How Byte-Pair Encoding (BPE) Works

Start with a vocabulary of single characters.
Count all adjacent character pairs.
Merge the most frequent pair (e.g., "th").
Repeat tens of thousands of times.
End result:
- Whole common words
- Useful subwords
- Short fragments for rare words

BPE Example Breakdown

The string "tokenization" might tokenize into:
- ["token", "ization"]
- or ["tok", "en", "ization"]
The exact split depends on the model's learned merge rules.
Common patterns → long tokens
Rare patterns → short fragments

Tokenization Artefacts

BPE is frequency-driven, so weird patterns appear:

"solidgoldmagikarp" → single token
Space often merges with common words (e.g., " the")

Dataset effects:
- High-frequency internet slang → stable tokens ("lol")
- Scientific vocabulary → often fragmented
These quirks influence model behaviour and reasoning.

Why Tokenization Matters for Costs

Models bill per token, not per word.
Different languages produce different token counts:
- English: few tokens/word
- German/Finnish: compounds → many tokens
- Chinese/Japanese: ~1 char = 1 token
Long variable names, emojis, punctuation all inflate token usage.

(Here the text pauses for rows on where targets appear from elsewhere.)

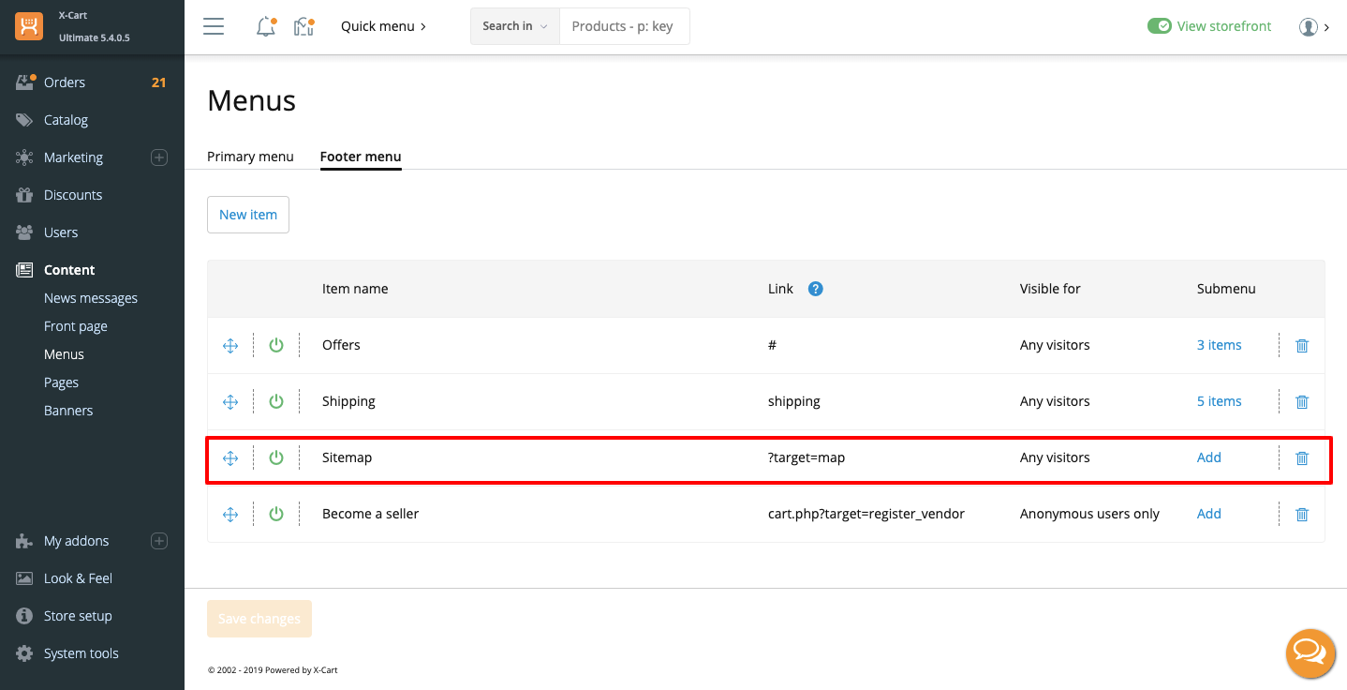Expand the Quick menu

coord(383,26)
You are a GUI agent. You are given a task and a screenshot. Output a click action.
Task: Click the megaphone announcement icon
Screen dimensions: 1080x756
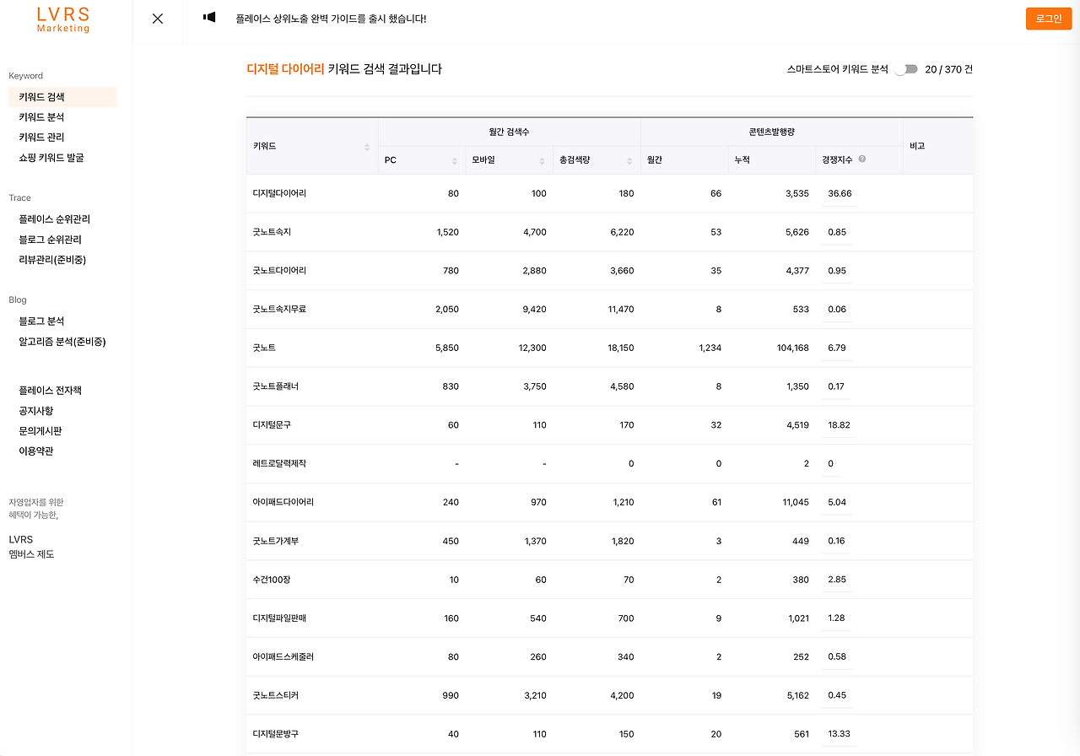click(208, 17)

Tokenization Affects Reasoning

Models reason over token sequences, not words.
If a word becomes many fragments, the concept becomes “longer” for the model:
- "neutrino" → multiple small tokens
- "dog" → typically a single token
Consequences:
- Misspellings break reasoning paths
- Long numbers are hard (many tokens)
- Non-Latin languages degrade in small models

BERT (Bidirectional Encoder Representations)

Masked Language Modeling: Hide 15% of words and ask the model to guess them.
"The [MASK] sat on the mat."
Allows the model to learn context from both left and right directions.

GPT (Generative Pre-trained Transformer)

Causal Language Modeling: Predict the next token based only on previous tokens.
Trained on massive amounts of internet text.
Few-shot learner: Can perform tasks with minimal examples.

Generative AI

Creating new data rather than classifying old data.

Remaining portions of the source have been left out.